I clasp my hands before me, bow my head, and whisper, “Thank you, spirits, for allowing me passage. I come before you to return my grandmother to the land from whence she came.”
Every step up to the base of the ancient redwood is harder than the last. I had thought I said my goodbyes when I held her hand as the life left her body. I had thought there were no tears left to cry when enough spilled from my lids to douse the funeral pyre that I had to build alone. But I was wrong.
The lump in the back of my throat is thick. My eyes burn and my heart is heavy as I reach into my satchel and retrieve a simple, wooden jar. The last thing made by her hands. Kneeling, I lean the jar against the trunk of the tree as I sink my fingers into the wet, mossy earth and begin to dig.

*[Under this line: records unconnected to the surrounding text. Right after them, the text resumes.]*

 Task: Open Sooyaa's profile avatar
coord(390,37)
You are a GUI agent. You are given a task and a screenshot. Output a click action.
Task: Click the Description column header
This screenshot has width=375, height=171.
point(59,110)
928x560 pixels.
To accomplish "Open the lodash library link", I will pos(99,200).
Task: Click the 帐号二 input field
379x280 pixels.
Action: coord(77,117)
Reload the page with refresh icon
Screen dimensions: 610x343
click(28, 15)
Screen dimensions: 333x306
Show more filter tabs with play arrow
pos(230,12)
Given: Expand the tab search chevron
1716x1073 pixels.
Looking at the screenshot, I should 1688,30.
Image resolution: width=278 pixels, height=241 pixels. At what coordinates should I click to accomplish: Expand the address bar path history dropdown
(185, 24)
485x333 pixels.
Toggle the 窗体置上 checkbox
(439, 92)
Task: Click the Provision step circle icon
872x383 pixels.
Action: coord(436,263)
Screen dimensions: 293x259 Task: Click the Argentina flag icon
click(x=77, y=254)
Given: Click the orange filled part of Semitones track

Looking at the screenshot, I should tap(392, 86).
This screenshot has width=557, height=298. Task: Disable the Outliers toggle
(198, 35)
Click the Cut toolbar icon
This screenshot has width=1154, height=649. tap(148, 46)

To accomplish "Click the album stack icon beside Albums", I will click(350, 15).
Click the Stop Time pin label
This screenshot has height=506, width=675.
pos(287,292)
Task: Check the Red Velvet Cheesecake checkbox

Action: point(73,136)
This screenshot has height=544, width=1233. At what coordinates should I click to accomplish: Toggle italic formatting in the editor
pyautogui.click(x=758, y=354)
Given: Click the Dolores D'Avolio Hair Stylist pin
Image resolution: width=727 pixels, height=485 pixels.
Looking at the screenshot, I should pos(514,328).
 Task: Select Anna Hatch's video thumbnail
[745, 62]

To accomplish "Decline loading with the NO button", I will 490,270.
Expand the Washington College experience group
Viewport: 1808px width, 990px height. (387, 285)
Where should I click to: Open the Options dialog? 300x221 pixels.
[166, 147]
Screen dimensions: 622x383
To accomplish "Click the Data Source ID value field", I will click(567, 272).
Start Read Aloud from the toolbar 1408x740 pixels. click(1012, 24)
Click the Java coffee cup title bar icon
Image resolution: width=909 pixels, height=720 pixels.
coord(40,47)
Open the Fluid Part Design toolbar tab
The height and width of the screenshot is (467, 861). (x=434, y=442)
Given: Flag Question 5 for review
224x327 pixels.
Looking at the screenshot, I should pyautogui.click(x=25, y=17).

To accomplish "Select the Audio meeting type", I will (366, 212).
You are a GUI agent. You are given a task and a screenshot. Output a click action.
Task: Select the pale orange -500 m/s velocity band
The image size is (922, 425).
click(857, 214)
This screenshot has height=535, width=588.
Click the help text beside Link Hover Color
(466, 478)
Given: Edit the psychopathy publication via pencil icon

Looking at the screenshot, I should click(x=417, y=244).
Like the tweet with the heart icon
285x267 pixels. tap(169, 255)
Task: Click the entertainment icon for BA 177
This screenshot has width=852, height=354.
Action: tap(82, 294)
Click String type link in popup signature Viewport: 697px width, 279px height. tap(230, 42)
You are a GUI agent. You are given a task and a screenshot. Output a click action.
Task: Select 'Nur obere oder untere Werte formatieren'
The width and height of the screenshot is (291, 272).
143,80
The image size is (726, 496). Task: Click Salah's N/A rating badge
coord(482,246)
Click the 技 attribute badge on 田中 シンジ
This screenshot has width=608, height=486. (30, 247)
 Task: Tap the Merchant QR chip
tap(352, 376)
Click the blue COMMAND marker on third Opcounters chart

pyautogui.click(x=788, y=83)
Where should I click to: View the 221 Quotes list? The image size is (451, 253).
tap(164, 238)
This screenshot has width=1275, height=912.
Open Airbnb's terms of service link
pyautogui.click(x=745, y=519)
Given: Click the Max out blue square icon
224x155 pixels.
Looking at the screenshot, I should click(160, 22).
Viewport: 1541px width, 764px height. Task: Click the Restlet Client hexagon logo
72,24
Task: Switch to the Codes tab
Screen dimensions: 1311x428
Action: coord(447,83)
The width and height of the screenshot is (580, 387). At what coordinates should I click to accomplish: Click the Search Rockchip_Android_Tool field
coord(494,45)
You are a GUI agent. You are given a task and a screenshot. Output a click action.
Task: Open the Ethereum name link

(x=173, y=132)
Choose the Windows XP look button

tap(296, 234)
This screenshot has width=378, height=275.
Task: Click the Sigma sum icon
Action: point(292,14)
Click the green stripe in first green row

The land receives me. Opening for the woman who loved and served it with all her days. The hole doesn’t need to be deep, so it only takes a few minutes to make.
But…the jar quivers in my hands.
“Death is not something to fear, or lament. It is a gift, as much as life,” I say aloud—her words. She told me them often in her final days. Grandma knew the time was near for her. Up until the end, she looked after me, giving me comfort. I force a smile as a few lonely tears spill down my cheeks and into the hole I settle the jar within. They water the moss I pile atop. Settling her ashes into their final resting place. “I know,” I say ona ragged breath, “I know that you would not want me to go into this next chapter with fear. But, Grandma, I am afraid. What am I to do without you?”
I have no friends, only cordial acquaintances in town. The only person I was ever truly close to, the only one to truly know me, was the huntsman’s son…and he betrayed and abandoned me the night I had been ready to give him everything.
Heavy tears slowly fall. Each one reminds me of every day I’ve spent since her death. I give in to this final moment of mourning. My last goodbye. And then I lean back on my heels and stare up at the branches above, swaying with soft breezes and blotting out alternating stars.
“Look after her,” I whisper. “Gods of the Great Beyond, care for her soul as she leaves this mortal coil. I return her to you.” My fingertips press into the soil once more, as if I am trying to hold myself—ground myself in the here and now. “Spirits of this earth…we have always served you dutifully. But our magic is waning. Soon, my family will no longer be able to defend you as we always have. I am weak, and alone. Please, do not abandon me.”